AppleEvents can be sent to applications running on other systems. Versions of MacOS prior to MacOSX were not exactly pre-emptively multi-tasking, and so invoking something that might block (because the other application on the other system crashed or what not) indefinitely was something that needed to be dealt with. So they made it such that AppleEvents would time out after some fixed amount of time. As a side effect, for DisplayDialog, if the user took too long to respond, the AppleEvent would time out.
To get around these problems of AppleEvents timing out, if the response was something that the AppleScript really didn't care about (such as from a remote system for an application would respond to the event by presenting a UserInterface to its local user), it could surround the invocation of the command that involved the possible timeout with ignoring application responses and end ignoring.

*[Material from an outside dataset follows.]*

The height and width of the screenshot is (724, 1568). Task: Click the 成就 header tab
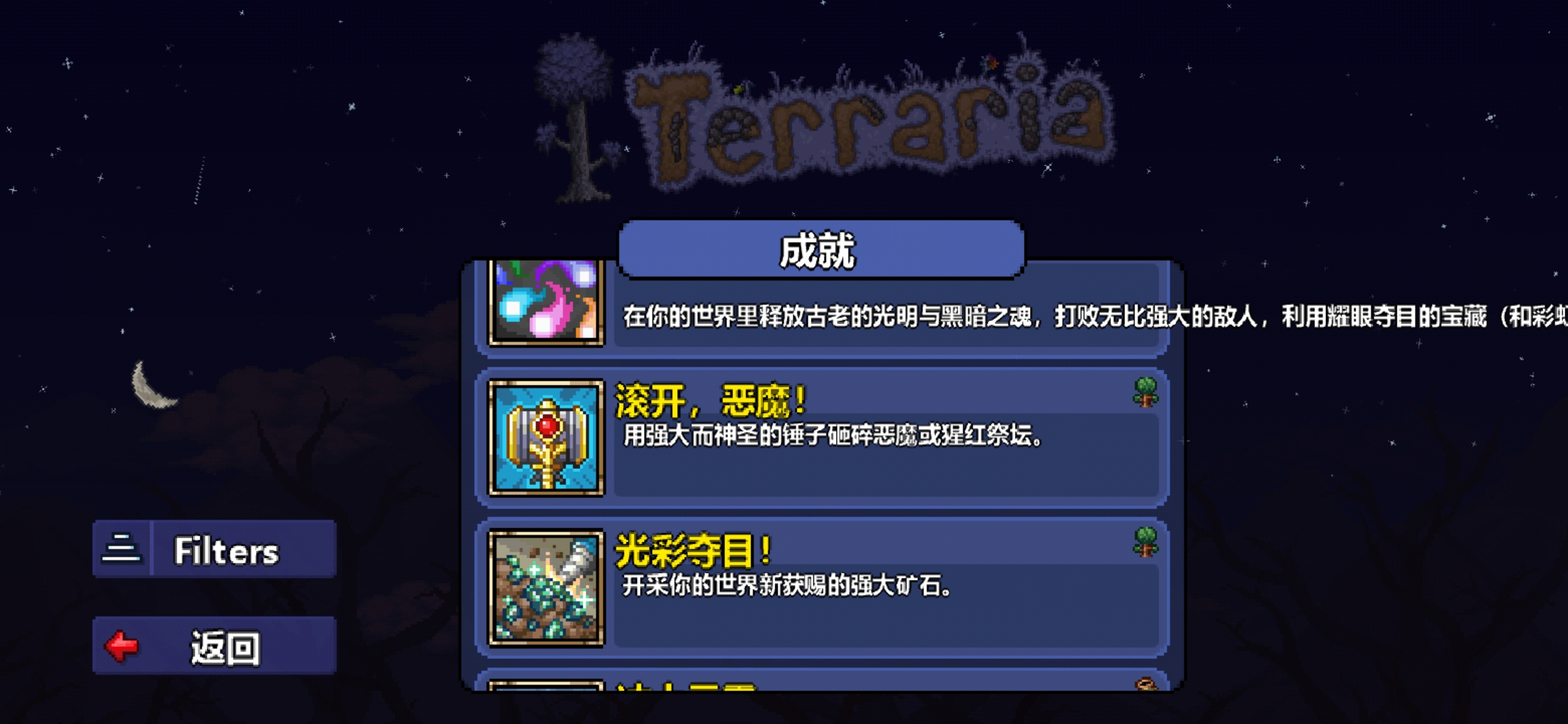pyautogui.click(x=821, y=249)
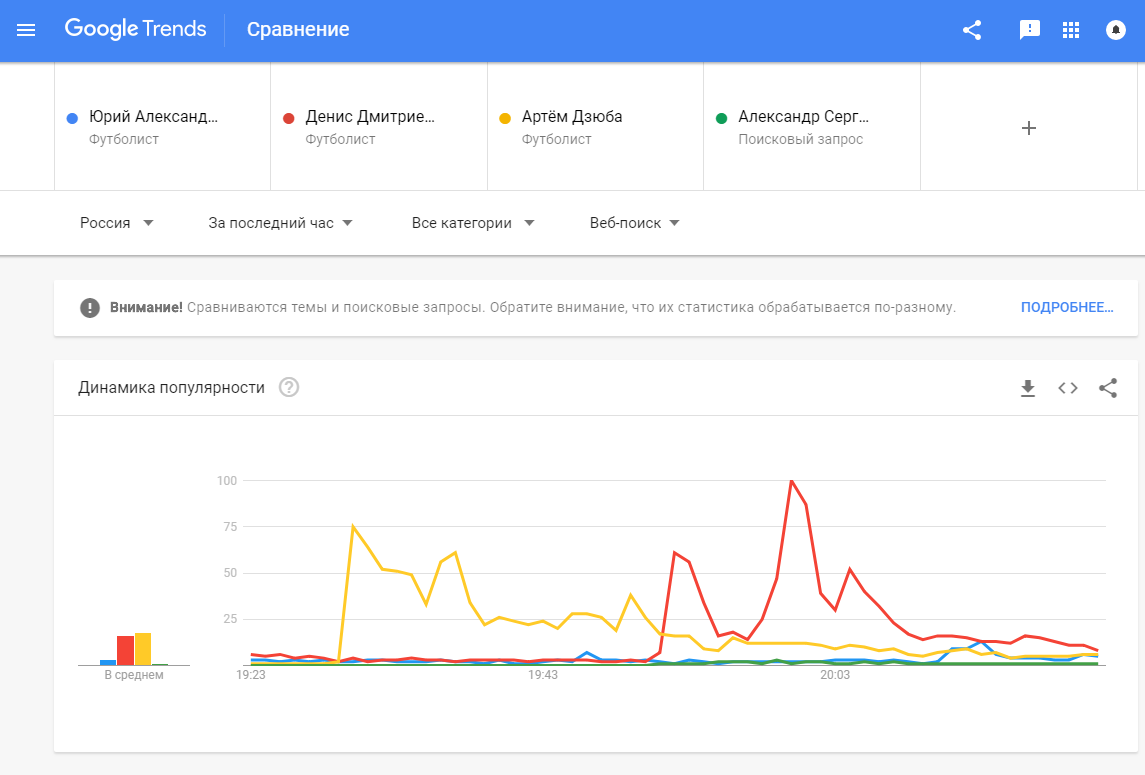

However, if it was something that involved a DisplayDialog and the response was really desired, there was only one solution before the advent of AppleScriptStudio: instead of invoking the DisplayDialog, merely have the ScriptEditor open up a script that started with the DisplayDialog. This way, when the user was ready, they could run the script, get the dialog, and respond to it.
After the advent of AppleScriptStudio, another option presented itself: create an application that had a window with a button on it and clicking the button would cause the AppleScript that had used the DisplayDialog to run. But if one is already in AppleScriptStudio, one doesn't even need to run DisplayDialog - one only needs to read the fields that one has put into the window and such.